At least for a while. Then return home to relative safe harbor knowing we'd done that, however briefly. Knowing it was in us, to do.




So much the better, those years when we happened to meet the autumnal equinox head on in a place where that really counts.




Impossibly young, awash in the vast wilderness that flowed steadily from summer into winter and purposefully positioned on the cusp, pagan belief came easy. If shy wood sprites, powerful fairies and other such do exist, tell me they don't live here: 




If not, then they should.

These days, full raging autumn at the point of dying typically comes to the Gogebic Range sometime in October. Make of that change over the years what you will, there it is.

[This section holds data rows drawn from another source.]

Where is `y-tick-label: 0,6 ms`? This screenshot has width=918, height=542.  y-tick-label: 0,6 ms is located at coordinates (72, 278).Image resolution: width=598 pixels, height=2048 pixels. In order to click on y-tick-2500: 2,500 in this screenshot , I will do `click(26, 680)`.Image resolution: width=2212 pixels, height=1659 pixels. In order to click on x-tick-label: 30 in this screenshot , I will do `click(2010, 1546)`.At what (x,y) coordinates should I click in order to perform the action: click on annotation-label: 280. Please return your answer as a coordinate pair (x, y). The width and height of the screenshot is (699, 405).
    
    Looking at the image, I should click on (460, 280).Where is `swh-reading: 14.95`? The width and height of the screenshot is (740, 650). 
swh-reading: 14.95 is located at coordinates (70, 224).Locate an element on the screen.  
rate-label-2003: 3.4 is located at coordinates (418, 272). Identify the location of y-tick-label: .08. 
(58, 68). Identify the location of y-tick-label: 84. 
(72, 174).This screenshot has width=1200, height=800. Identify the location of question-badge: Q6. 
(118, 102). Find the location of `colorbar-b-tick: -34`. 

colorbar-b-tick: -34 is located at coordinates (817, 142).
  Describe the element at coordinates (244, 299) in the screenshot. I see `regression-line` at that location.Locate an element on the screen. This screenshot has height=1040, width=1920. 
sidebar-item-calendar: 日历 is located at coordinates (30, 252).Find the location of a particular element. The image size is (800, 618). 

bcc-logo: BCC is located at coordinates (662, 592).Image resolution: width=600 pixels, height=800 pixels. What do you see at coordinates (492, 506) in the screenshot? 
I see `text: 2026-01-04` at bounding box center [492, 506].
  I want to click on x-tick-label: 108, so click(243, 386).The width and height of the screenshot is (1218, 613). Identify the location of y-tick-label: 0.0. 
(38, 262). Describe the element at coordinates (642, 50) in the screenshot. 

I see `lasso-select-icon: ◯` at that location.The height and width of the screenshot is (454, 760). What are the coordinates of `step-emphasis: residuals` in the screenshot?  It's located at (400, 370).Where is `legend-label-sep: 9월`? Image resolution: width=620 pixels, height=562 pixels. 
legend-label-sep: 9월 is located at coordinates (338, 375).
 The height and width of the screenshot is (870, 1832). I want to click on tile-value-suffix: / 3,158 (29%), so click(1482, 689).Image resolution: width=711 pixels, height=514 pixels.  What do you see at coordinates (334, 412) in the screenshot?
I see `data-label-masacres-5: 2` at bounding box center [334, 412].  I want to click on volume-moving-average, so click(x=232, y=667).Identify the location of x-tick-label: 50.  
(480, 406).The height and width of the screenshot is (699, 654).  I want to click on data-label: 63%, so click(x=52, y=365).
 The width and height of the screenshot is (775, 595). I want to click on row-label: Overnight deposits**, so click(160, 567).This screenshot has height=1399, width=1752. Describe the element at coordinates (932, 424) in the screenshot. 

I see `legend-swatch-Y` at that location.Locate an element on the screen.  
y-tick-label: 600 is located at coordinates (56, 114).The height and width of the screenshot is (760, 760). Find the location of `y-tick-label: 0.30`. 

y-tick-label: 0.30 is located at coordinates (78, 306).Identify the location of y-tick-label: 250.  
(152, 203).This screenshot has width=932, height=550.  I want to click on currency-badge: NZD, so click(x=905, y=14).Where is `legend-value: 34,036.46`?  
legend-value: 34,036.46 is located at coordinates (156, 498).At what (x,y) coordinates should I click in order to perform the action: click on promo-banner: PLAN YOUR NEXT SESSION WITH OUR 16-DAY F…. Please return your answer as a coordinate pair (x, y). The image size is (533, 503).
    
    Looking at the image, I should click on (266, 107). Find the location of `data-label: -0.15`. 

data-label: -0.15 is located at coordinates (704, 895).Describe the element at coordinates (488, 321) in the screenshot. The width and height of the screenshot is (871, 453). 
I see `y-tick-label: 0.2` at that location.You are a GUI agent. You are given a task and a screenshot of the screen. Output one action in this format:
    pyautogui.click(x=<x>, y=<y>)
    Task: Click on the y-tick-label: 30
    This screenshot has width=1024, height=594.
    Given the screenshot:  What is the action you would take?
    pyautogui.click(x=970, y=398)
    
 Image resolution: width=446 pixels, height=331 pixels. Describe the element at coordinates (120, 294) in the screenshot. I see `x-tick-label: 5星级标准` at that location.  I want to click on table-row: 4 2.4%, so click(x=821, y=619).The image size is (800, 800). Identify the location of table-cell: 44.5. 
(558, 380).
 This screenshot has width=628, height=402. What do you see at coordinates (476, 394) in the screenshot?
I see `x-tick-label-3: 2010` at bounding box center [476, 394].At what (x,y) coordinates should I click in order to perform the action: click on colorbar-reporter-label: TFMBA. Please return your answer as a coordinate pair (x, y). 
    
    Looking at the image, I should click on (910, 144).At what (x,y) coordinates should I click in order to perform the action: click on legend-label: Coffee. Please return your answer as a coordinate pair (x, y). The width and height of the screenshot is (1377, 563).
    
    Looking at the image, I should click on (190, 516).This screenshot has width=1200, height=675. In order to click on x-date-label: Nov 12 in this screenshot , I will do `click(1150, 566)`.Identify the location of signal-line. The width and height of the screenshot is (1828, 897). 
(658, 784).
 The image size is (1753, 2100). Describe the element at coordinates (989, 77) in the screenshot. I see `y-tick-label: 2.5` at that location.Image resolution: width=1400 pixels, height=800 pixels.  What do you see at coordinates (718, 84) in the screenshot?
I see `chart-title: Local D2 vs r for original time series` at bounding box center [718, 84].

A mere ten days ago, everything was still mostly green.




The steadily sinking sun blazed hot on the Superior Basin for days and a south wind blew a breath of life back into the woods. One afternoon I swam in the big lake as if it were high summer. The water was at least as warm as it'd been this past July.




Thinking it unproductively bland, I booked out early. Most of these images are from my back catalog of many Septembers. It's a large catalog.




*

Two days ago, the prairie remained hot & muggy. Broke the all time record for heat on that date. The old record was set last year. Make of that what you will, there it is. Records aren't what they used to be neither, for sure.

Passing Monarchs plied the remains of our garden. Most of the bees were gone. Sparrows savaged seed of the oregano that recently raised great wasps. Goldfinches tore at those sunflowers the squirrels can't reach. With night, katydids called. Crickets chirped.

Yesterday brought sudden reversal of fortune. Everything runs downhill now. That'll go faster by the day, until only open water lies ahead.




Since I left, to the Superior Basin has come cold rain, bitter wind and mountainous high seas. The season's first frost warnings are up for tonight, autumn marking the transition from then to now with frigid fingers.




On a quiet evening just prior to the usual week of September, after coming off the beach I sat awhile to savor lingering summer. Just me, the folk in that boat out there and the wheeling gulls. I thought this trip I'd not gotten exactly what I'd asked for, but was content with what I'd been given all the same.




In the gloaming I met a small brown snake in no hurry to yield the path that even after sunset held on tight to the heat of day. That snake moved only when I did, otherwise we might've stood there like that all night. I reminded the little fellow to be wary of owls. The snake took haven in the tall grass.

This year, my northwoods adventure was sunshine and unseasonable warmth carried on a fresh southerly breeze. That filled my lungs with promise for to better get through a season of short days and long nights. One friend's personal loss reminded me no season's entirely bereft of that save perhaps the most golden. My heart goes out to her.

In any event, what I needed most was the company of my very best Superior friends. By jumping the annual gun just a week, my timing was pretty much spot on as regards that.

Let the world turn as it will, I say.